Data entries
----

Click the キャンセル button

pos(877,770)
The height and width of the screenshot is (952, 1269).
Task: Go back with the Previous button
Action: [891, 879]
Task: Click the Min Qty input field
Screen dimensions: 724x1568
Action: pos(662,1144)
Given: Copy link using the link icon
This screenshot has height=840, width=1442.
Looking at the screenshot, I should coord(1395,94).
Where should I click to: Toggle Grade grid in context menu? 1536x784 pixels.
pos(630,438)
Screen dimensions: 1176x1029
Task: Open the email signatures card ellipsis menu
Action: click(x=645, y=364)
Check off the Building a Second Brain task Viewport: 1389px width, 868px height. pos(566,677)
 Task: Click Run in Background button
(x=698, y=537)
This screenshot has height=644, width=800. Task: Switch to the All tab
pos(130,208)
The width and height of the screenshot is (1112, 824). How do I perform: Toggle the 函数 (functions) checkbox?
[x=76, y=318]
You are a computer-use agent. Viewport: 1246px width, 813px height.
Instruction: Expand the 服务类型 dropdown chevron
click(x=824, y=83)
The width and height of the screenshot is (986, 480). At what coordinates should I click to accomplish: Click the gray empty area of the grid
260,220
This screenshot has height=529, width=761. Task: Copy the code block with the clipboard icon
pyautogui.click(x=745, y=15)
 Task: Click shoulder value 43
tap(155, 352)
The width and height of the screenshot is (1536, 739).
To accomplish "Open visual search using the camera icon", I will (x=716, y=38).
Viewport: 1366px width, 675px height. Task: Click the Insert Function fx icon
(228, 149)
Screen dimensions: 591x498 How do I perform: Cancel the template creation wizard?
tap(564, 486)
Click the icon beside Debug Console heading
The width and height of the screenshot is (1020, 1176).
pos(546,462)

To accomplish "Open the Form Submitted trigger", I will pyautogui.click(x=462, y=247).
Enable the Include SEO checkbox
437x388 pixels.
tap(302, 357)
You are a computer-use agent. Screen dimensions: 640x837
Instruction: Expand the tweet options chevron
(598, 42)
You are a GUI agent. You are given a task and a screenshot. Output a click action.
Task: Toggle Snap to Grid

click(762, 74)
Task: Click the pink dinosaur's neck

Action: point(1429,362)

----

For this exercise, return every line from the data that holds the string "will".

To accomplish "Open visual search using the camera icon", I will (x=716, y=38).
To accomplish "Open the Form Submitted trigger", I will pyautogui.click(x=462, y=247).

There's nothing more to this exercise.